Project Aims to Recycle the Unrecyclable

Pitt Professors are looking to create a recyclable material that can replace unrecyclable plastic packaging.

Each year, more than 8 million tons of plastics, ranging from newly dumped containers to broken down microparticles, enter the ocean, forming large “garbage patches,” according to the nonprofit Plastic Oceans Foundation.

“It all either goes to the landfill or it floats around in the environment and it doesn’t degrade,” said Eric Beckman, Distinguished Service Professor and co-director of the University of Pittsburgh’s Mascaro Center for Sustainable Innovation. “It’s a major issue when you start looking at the numbers because they are so large, and plastics have been making their way to the seas for almost a century.”

One solution to this growing crisis is to prevent plastic from becoming waste to begin with — and researchers from Pitt’s Swanson School of Engineering aim to do just that as the only university team to win the international Circular Materials Challenge.

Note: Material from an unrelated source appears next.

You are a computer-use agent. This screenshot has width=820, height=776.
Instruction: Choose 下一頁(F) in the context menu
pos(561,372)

Beckman, along with Assistant Professor Susan Fullerton and Associate Professor Sachin Velankar, is looking to create a material that can replace types of plastic packaging that can’t be recycled due to their use of various layers of materials that can’t be separated.

The team, all from the Department of Chemical and Petroleum Engineering, was recently recognized at the World Economic Forum Annual Meeting in Davos, Switzerland, where Beckman accepted a $200,000 prize from the Ellen MacArthur Foundation and tech accelerator NineSigma for the game-changing idea.

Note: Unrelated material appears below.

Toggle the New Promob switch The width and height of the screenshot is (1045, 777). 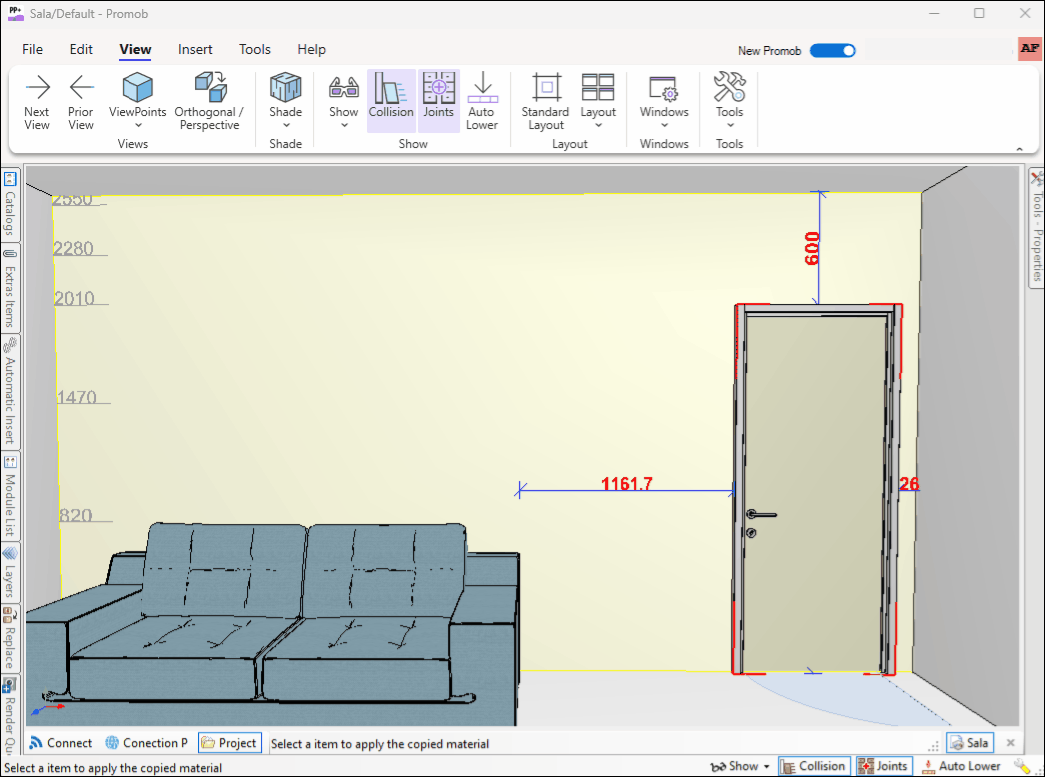(832, 51)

“It’s both really cool and really intimidating,” said Beckman, reflecting on the team being the only academia-related winners in Davos. “But they really liked our concept because it addressed what they saw as a crucial need. Since the invention of the first synthetic polymer in 1907, plastic has become an extremely versatile, economical and dynamic product that isn’t just going to disappear overnight. So, we need to take a 21st-century approach to make it a more sustainable product.”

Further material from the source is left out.